Troubleshooting guide organization:

  troubleshooting/
    api-server.md
    worker-service.md
    database.md
    cache.md
    message-queue.md
    cross-service.md        (for issues spanning services)
    external-dependencies.md (for third-party service issues)

Index by Symptom

Create an index page that maps symptoms to the relevant guide and section.

Symptom index:

  API returning 500         -> api-server.md#500-errors
  API returning 502/503     -> api-server.md#502-503-errors
  API latency high          -> api-server.md#high-latency
  Jobs not processing       -> worker-service.md#stuck-jobs
  Database connections full  -> database.md#connection-exhaustion
  Cache miss rate high      -> cache.md#high-miss-rate
  Messages not delivered    -> message-queue.md#delivery-failure
  Login failing             -> cross-service.md#auth-failure

This index is the entry point. The on-call engineer looks up their symptom, clicks the link, and lands directly on the relevant decision tree.

Writing Guides from Incidents

The best troubleshooting guides are written from real incidents. After every incident, ask: "Could we write a troubleshooting section that would have helped us find this faster?"

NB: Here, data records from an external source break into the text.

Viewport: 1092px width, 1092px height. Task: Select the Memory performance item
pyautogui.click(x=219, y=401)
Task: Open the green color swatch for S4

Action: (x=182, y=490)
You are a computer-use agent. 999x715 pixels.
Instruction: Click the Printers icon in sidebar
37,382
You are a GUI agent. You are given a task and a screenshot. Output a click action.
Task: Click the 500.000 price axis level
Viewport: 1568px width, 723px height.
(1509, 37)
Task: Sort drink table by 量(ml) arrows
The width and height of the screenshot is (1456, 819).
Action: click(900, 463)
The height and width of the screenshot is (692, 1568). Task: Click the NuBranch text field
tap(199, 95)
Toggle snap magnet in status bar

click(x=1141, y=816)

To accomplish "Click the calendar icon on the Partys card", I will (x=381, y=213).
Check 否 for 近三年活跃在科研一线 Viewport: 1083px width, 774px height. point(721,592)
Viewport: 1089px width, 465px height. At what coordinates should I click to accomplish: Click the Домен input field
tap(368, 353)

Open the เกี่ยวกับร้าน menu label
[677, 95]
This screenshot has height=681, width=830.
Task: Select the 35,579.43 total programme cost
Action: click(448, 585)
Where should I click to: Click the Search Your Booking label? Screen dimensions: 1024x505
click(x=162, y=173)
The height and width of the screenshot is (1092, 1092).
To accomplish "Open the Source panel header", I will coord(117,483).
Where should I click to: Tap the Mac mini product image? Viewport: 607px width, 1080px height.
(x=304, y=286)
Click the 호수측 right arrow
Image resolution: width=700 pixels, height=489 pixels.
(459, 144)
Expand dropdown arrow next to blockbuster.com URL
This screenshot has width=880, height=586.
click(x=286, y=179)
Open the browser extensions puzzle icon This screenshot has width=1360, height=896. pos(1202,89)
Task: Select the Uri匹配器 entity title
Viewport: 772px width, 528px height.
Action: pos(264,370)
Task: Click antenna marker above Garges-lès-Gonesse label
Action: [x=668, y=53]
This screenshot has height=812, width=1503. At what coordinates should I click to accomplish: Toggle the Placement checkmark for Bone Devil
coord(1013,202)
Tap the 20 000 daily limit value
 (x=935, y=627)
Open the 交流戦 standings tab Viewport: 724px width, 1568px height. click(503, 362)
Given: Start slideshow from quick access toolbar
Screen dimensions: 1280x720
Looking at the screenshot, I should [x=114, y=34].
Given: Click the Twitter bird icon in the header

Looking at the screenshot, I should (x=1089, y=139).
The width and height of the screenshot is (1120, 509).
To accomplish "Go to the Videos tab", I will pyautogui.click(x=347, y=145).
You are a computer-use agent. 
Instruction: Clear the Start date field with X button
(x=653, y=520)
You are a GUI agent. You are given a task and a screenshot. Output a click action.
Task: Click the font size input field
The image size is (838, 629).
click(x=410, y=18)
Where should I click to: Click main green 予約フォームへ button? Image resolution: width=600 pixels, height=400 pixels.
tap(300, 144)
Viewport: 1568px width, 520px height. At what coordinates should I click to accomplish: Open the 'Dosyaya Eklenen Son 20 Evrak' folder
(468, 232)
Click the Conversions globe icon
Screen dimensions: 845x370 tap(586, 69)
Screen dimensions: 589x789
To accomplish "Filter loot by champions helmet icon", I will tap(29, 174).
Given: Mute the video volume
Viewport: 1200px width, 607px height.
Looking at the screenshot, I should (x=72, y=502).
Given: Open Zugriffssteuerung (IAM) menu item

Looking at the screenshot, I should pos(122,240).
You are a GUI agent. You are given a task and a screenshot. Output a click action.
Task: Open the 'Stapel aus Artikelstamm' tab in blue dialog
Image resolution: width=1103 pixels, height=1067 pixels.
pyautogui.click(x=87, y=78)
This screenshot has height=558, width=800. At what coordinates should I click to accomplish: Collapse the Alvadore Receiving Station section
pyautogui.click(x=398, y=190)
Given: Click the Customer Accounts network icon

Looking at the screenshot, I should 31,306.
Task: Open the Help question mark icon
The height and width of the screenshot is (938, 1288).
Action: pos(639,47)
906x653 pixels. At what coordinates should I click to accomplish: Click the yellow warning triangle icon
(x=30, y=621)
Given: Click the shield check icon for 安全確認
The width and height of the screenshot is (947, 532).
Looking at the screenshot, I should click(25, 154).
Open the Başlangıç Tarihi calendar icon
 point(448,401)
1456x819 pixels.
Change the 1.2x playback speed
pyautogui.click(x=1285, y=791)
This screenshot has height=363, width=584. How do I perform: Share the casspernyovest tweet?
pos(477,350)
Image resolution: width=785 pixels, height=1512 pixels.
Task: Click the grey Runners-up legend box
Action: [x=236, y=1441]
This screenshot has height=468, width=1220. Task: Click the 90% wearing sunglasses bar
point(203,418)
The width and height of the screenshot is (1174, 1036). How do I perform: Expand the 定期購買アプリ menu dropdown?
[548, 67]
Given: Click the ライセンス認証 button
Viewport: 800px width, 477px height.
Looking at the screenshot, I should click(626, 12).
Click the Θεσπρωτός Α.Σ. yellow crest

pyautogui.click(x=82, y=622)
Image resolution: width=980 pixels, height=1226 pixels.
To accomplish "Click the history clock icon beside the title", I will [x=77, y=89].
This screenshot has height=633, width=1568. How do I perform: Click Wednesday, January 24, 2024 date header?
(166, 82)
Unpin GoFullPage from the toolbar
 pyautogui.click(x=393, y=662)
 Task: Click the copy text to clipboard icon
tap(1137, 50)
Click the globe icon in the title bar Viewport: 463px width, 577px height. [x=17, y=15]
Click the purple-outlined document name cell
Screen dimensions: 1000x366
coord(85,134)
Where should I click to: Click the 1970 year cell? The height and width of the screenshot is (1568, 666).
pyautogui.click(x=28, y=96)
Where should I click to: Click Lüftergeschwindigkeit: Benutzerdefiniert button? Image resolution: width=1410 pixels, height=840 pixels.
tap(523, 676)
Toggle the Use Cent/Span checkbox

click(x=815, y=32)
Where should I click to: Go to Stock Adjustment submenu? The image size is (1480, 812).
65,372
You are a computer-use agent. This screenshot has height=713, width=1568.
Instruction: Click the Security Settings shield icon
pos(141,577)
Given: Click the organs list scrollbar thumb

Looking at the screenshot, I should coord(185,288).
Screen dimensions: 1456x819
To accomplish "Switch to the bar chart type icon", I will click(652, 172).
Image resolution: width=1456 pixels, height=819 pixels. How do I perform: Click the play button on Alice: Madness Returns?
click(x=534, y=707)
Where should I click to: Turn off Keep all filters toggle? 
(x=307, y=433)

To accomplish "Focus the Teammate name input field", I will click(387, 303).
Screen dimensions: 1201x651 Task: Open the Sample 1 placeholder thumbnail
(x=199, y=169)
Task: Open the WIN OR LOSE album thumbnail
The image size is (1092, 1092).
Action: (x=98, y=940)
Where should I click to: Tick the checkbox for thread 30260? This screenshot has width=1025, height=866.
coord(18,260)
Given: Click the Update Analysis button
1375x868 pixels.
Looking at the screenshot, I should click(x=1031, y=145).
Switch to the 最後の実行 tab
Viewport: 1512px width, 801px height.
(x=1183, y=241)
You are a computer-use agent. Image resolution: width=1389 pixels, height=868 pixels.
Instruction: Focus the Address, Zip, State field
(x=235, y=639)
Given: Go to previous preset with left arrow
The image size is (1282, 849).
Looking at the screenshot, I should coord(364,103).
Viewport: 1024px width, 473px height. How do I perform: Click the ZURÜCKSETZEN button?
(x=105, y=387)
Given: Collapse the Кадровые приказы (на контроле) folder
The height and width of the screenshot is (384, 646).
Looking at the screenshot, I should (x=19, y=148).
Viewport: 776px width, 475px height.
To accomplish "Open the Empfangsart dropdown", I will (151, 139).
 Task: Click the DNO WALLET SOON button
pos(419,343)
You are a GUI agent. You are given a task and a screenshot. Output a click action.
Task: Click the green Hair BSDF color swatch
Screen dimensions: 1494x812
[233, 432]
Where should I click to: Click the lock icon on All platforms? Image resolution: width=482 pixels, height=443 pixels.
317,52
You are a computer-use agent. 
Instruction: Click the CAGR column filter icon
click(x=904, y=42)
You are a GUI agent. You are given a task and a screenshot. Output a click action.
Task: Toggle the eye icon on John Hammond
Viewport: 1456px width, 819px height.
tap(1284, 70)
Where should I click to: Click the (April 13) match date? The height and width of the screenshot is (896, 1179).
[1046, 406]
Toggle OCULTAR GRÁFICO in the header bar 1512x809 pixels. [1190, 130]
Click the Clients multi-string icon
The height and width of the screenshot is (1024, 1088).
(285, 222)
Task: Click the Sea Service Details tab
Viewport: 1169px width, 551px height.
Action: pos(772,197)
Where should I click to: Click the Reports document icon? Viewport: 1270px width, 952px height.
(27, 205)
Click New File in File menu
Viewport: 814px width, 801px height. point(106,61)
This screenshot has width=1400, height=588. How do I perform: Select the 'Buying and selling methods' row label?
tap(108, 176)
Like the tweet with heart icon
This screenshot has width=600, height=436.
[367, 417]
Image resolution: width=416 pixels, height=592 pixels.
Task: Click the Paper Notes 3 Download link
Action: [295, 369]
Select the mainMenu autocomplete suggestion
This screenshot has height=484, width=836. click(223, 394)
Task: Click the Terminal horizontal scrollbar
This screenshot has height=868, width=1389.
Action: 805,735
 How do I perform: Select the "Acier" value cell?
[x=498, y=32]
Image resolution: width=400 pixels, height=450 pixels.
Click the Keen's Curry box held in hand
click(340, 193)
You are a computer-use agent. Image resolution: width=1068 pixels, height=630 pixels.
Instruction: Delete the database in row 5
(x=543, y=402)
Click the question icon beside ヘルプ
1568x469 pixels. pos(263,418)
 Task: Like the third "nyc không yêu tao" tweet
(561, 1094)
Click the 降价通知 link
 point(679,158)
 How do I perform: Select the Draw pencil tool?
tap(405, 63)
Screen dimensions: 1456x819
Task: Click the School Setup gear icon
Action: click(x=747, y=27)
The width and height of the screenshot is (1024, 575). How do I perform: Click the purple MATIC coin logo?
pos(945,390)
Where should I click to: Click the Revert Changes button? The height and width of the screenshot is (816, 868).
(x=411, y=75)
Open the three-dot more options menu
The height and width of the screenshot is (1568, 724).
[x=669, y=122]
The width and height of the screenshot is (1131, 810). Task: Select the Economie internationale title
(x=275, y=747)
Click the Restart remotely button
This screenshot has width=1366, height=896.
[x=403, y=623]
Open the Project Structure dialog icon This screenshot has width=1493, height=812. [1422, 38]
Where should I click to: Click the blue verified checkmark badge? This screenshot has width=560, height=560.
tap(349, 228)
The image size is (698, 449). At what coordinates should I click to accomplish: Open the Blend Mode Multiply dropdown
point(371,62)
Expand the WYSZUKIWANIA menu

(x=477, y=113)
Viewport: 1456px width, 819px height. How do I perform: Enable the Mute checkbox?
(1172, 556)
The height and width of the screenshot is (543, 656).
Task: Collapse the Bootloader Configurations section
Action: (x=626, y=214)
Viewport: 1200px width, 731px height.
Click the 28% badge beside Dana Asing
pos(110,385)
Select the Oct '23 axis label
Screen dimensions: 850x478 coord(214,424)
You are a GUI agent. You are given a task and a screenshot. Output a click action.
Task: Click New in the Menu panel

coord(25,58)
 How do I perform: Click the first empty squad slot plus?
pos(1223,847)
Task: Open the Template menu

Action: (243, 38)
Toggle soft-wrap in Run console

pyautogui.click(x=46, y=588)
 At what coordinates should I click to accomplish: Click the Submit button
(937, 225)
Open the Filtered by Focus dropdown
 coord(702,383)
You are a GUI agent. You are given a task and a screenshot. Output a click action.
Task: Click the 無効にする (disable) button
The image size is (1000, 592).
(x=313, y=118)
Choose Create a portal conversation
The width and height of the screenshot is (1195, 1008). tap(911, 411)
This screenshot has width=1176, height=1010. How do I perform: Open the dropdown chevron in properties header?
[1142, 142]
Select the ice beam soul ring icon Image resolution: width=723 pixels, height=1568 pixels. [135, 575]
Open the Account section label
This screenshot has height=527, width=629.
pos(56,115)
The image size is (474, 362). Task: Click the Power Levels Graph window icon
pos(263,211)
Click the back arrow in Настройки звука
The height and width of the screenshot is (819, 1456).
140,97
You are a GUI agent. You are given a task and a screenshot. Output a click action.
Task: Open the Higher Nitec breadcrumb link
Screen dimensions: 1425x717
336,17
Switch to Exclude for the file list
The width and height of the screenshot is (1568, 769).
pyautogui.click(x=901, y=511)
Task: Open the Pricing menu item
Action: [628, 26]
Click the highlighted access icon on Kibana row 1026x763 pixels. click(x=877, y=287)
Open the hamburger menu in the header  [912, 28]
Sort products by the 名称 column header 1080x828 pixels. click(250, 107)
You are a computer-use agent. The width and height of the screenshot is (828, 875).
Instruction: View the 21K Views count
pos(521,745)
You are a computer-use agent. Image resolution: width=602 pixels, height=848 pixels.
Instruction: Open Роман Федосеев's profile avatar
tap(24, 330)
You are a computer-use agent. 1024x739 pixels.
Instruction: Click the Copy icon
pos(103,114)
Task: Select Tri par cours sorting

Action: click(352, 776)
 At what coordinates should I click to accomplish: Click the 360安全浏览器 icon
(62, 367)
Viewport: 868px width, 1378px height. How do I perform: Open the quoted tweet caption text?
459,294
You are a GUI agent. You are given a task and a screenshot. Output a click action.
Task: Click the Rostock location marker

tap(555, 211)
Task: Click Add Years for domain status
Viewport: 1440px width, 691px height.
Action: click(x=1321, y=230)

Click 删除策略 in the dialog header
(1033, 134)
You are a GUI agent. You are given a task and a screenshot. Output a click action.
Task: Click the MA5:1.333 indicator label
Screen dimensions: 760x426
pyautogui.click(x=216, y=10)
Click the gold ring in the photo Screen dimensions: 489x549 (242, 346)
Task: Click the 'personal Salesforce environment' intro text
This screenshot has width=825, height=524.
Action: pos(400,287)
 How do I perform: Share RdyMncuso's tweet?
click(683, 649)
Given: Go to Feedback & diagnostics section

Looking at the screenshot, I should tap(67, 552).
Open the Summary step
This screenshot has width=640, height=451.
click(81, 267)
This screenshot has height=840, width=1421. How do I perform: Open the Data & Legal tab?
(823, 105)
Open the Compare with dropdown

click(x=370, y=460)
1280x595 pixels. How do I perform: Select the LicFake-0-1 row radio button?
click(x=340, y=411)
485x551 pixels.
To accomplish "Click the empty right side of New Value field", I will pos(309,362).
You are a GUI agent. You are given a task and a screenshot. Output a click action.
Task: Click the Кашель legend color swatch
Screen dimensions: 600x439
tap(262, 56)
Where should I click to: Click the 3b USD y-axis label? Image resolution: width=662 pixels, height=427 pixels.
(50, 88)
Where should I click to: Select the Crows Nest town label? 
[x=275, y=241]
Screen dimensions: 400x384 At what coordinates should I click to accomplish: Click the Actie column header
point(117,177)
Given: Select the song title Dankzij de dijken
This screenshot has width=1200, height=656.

Post-incident troubleshooting update process:

  1. During the postmortem, identify:
     - What symptom did we observe first?
     - What checks did we run?
     - What was the actual cause?
     - What command revealed the cause?

  2. Add or update the troubleshooting guide:
     - Add the symptom if it is not already listed
     - Add the diagnostic steps that worked
     - Add the resolution steps
     - Include the actual commands and outputs from the incident

  3. Review the new section:
     - Have someone who was not in the incident read it
     - Verify the commands work in staging
     - Merge within one week of the incident

What Real Incidents Teach You

What you learn from real incidents:
  - Which symptoms actually occur (not which ones you imagine)
  - Which commands actually reveal the problem
  - What the output actually looks like when things are broken
  - How long each diagnostic step takes
  - Which steps are dead ends and should be skipped

What you cannot learn from imagination:
  - All of the above

Troubleshooting guides written before any incidents are better than nothing, but they will be substantially rewritten after the first real failure. Accept this and iterate.

Common Pitfalls

Cause-based organization — organizing by root cause assumes the reader knows the root cause before they start troubleshooting. They do not. Organize by symptom.
Missing commands — "check the database connectivity" without the exact command to run. At 3AM, "check" is not actionable. The command is actionable.
No expected output — providing the command but not showing what normal and abnormal output looks like. The reader cannot interpret results without a baseline.
Linear guides for branching problems — troubleshooting is a tree, not a list. If every reader follows every step in order, the guide is not structured correctly. Use explicit branch points.
Guides written from theory — documenting failure modes that seem likely rather than failure modes that have actually occurred. Start with real incidents and expand from there.
No index — the reader has a symptom and no idea which document to open. A symptom-to-guide index eliminates this search.
Stale commands — infrastructure changes but the troubleshooting guide still references the old tool, the old hostname, or the old metric name. Review guides after infrastructure changes.
Missing escalation points — the decision tree leads to a dead end with no resolution. Every branch must end with either a fix or a clear escalation: "If none of the above resolved the issue, page [team] at [contact]."

Key Takeaways

Organize by symptom, not by cause. The reader knows what they see, not what is wrong.
Structure as decision trees with explicit branches, not essays or linear lists.
Every check has four parts: the command, normal output, abnormal output, and what to do next.
Write troubleshooting guides from real incidents, not from imagination. Update them after every new incident.
Create a symptom index that maps observable problems to the right guide and section.
Every branch of the decision tree must end with a resolution or an escalation path. No dead ends.